▶ PROBLEM TO SOLVE: Render every line of the material below as a JSON list of strings, one string per line, with blank lines and pictures left out.

▶ EXTRACTED ENTRIES:

——

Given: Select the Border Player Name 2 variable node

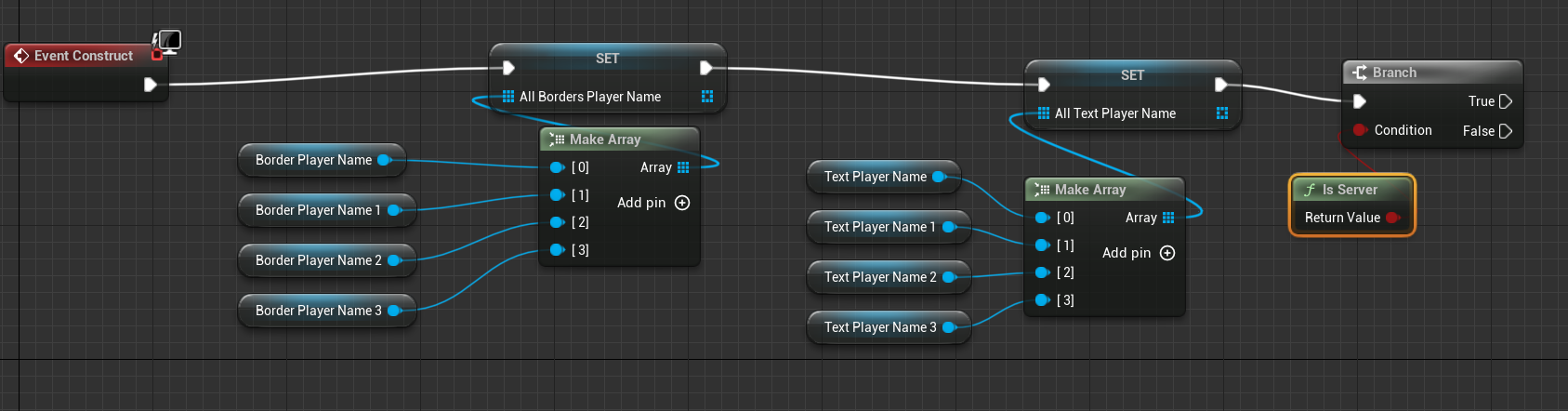Looking at the screenshot, I should click(x=318, y=260).
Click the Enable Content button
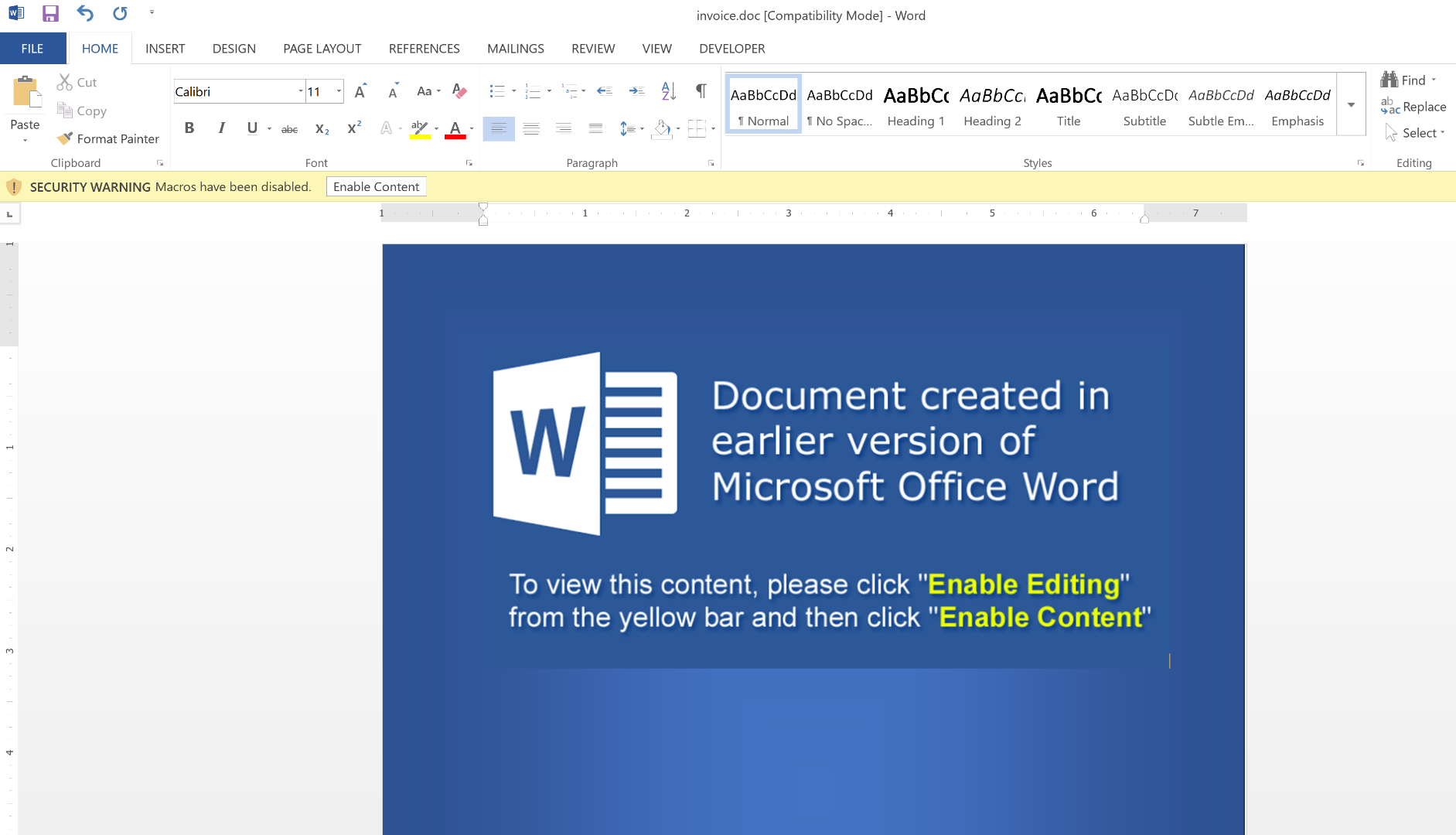 point(376,187)
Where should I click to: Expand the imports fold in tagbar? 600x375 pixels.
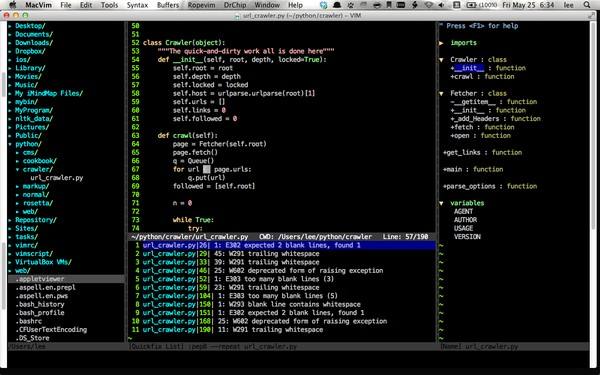point(441,43)
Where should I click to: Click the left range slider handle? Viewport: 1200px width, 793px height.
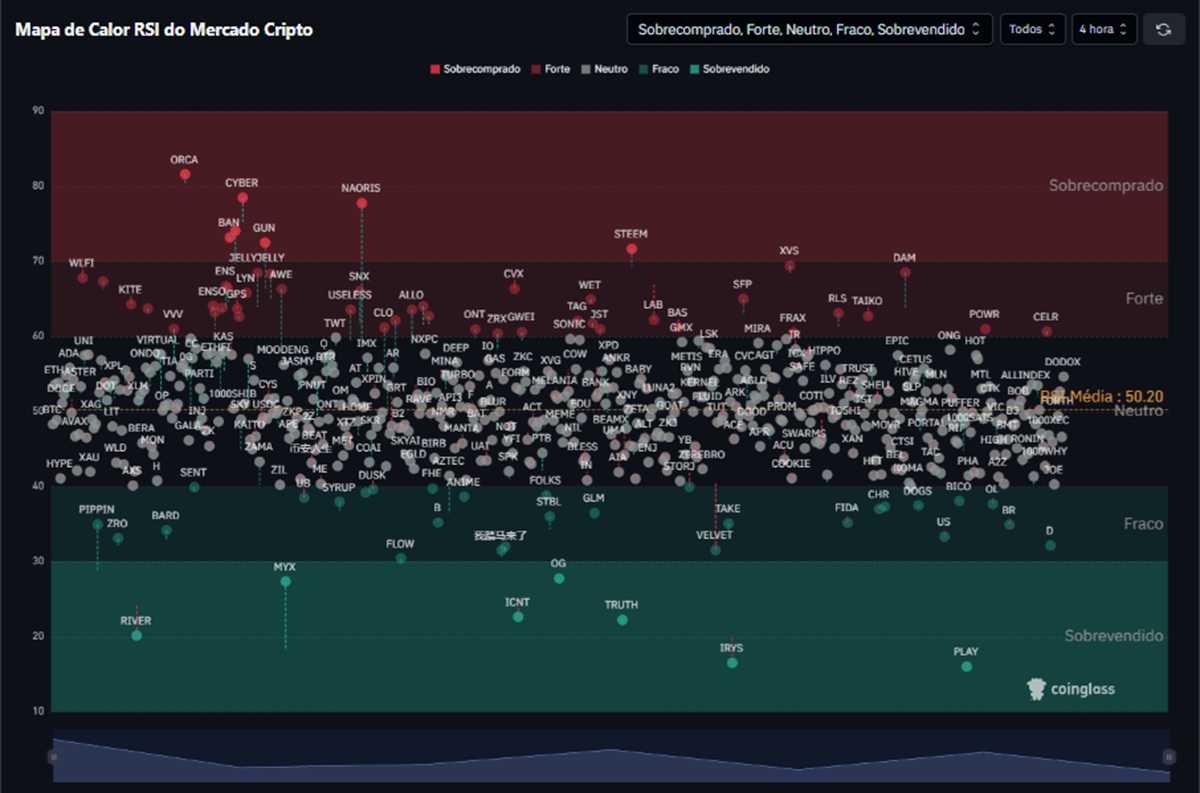(x=53, y=757)
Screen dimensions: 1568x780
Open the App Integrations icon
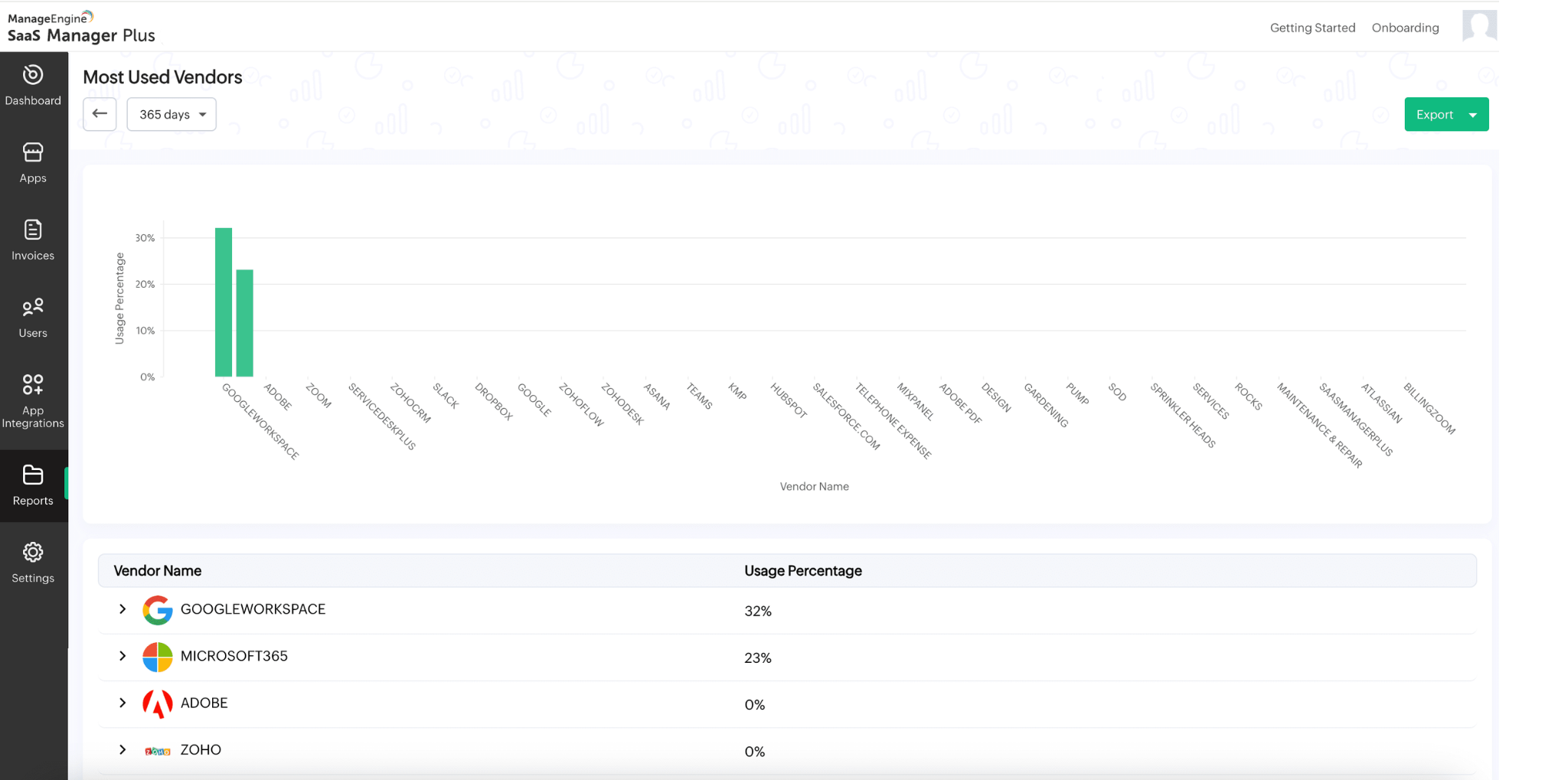(x=33, y=384)
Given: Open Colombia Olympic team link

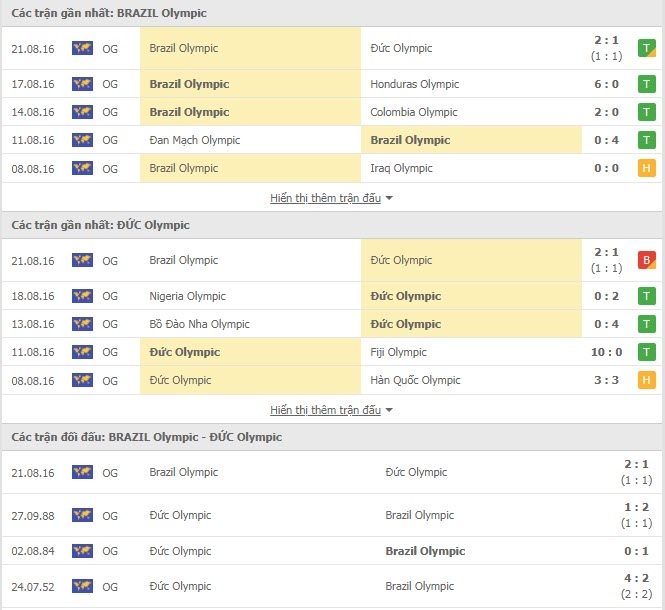Looking at the screenshot, I should [414, 112].
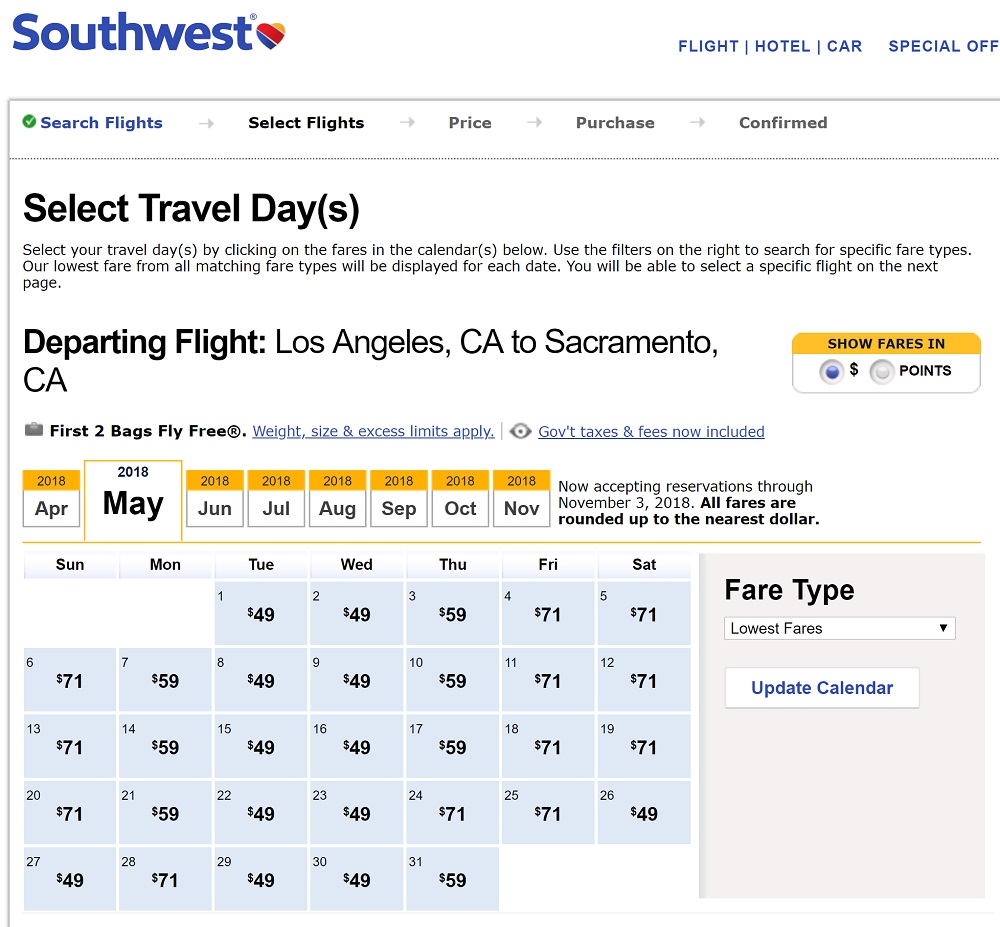Click the suitcase icon near Bags Fly Free

tap(34, 430)
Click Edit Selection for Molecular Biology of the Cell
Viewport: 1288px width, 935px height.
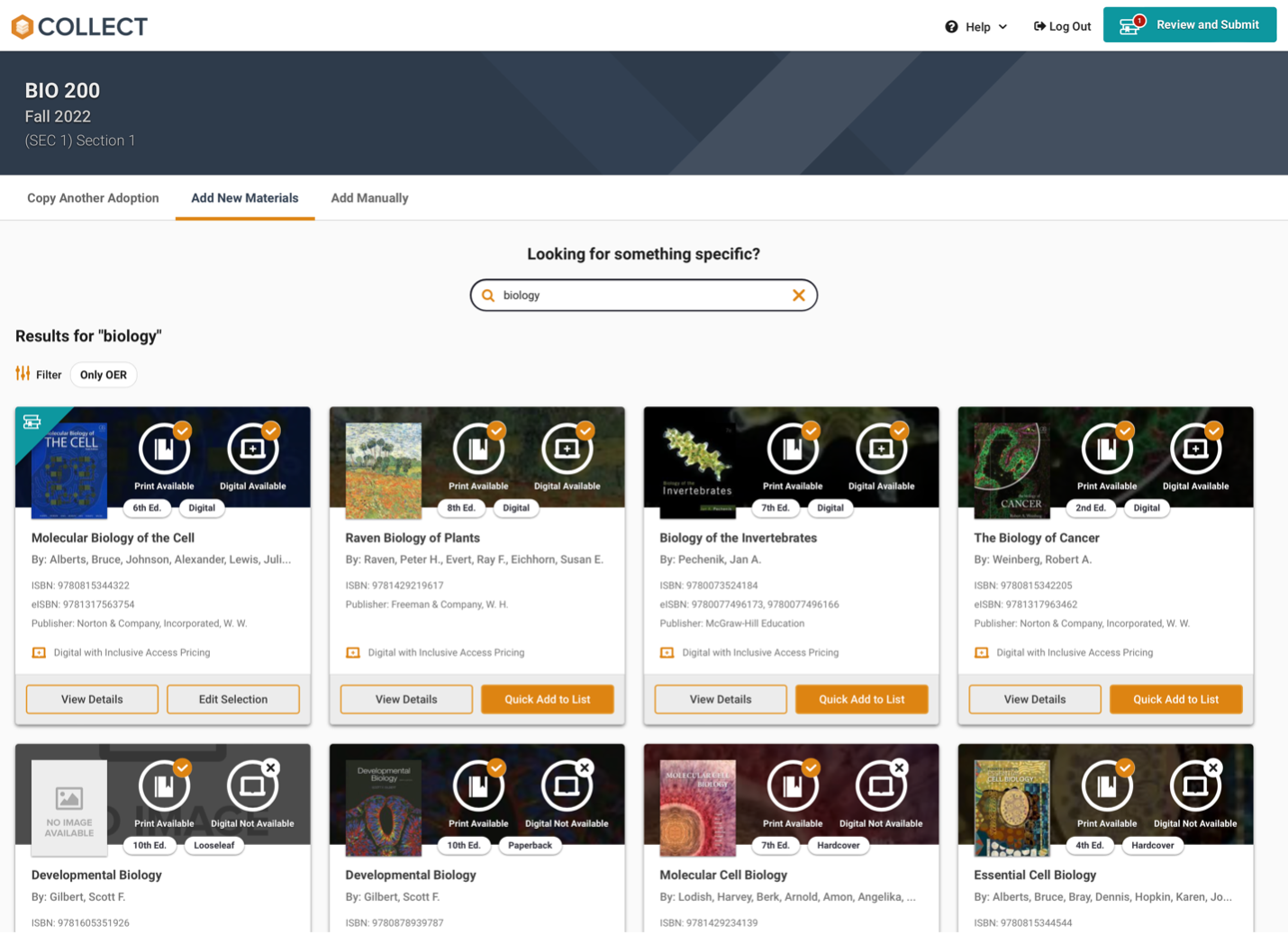point(232,699)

——

▶ ANSWER:
[
  "Given: Select the Border Player Name 2 variable node",
  "Looking at the screenshot, I should click(x=318, y=260).",
  "Click the Enable Content button",
  " point(376,187)",
  "Where should I click to: Expand the imports fold in tagbar? 600x375 pixels.",
  "point(441,43)",
  "Where should I click to: Click the left range slider handle? Viewport: 1200px width, 793px height.",
  "(x=53, y=757)",
  "Screen dimensions: 1568x780",
  "Open the App Integrations icon",
  "(x=33, y=384)",
  "Given: Open Colombia Olympic team link",
  "Looking at the screenshot, I should [414, 112].",
  "Click the suitcase icon near Bags Fly Free",
  "tap(34, 430)",
  "Click Edit Selection for Molecular Biology of the Cell",
  "Viewport: 1288px width, 935px height.",
  "point(232,699)"
]